The Garden of Ireland as county Wicklow is known hides in one of her hidden glens the superb monastic city of Glendalough.

Pass above Irelands highest waterfall before finally reaching the Dublin Mountains and dropping down through beautiful old parkland to reach Irelands thriving capital city, Dublin.

Highlights on this trip include: 

  • Iconic 7th Century Monastic site of Glendalough 
  • Glenmalure Valley -Historic battle site and stunning U-shaped glacial valley
  • Explore Dublin city
  • Picturesque Lough Tay (The Guinness lake)
  • Lough Dan and the lakes of Glendalough
  • Wicklow Mountains
  • Dublin Mountains 
Mountain Ways Ireland - Walking Holidays in Ireland: 9 of The Best Routes - The Dingle Way Slea Head road winding down to sea with flock of sheep

2. The Dingle Way

The looped route which starts in Tralee traces the coastline of The Dingle peninsula for 179 km (111 miles) and ascends 2,900 metres overall. 

The terrain is very varied from road to moorland to farmland and rugged clifftop paths. Beach walking makes up a significant part of the way, more than 20 km. With one or two exceptions The Dingle way follows a relatively low-level route but at the same time skirts around some stunning mountain scenery.

The way passes through many villages some of which are active Gaeltacht communities where you can hear the native Gaelic in everyday usage.

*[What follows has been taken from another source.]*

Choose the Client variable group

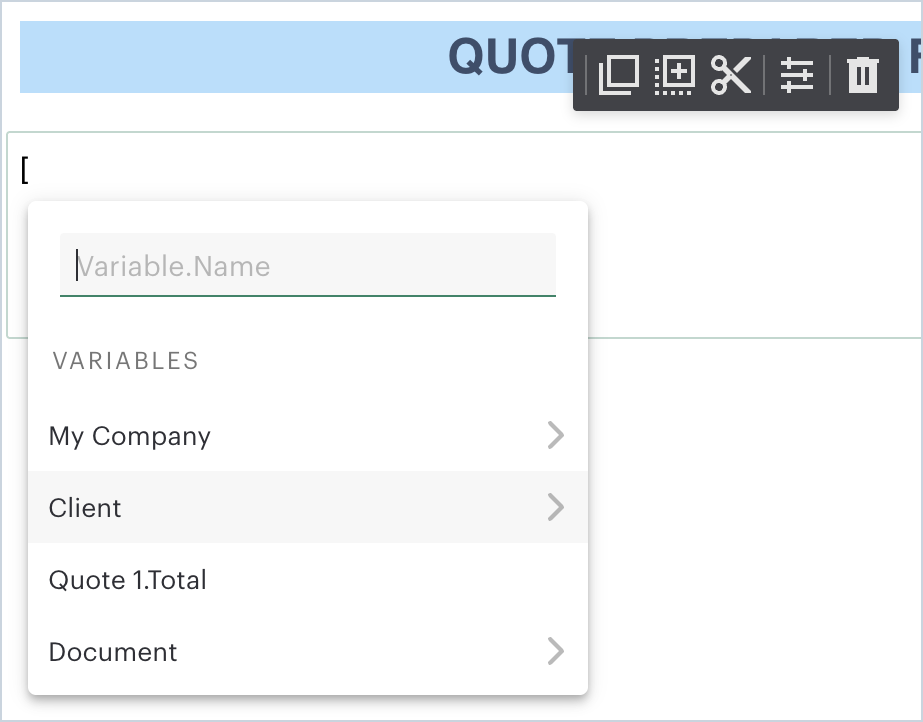(85, 508)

Also known as The Kerry Camino, a logbook can be stamped at certain stations along the way just like on the Camino de Santiago.

Highlights on this trip include:

  • Irish speaking ‘Gaeltacht’ areas.
  • Star Wars movie location
  • National geographic traveller magazine most beautiful place on earth
  • Archaeological and historical points of interest
  • Inch Beach 
  • Conor Pass 
  • Annascaul Lake
  • Traditional Irish Music
  • Part of the Wild Atlantic Way
steps and rails down to ruins Dunluce castle by the sea Mountain Ways Ireland - Walking Holidays in Ireland,The Antrim Glens and Causeway Coast Walking Holiday

3. The Antrim Glens and Causeway Coast

The Antrim Glens & Causeway Coast Way is one of the gems of the North. The linear route which incorporates both The Moyle way and The Causeway Coastal Route takes in around 100 kms and can be extended further by visiting Rathlin Island.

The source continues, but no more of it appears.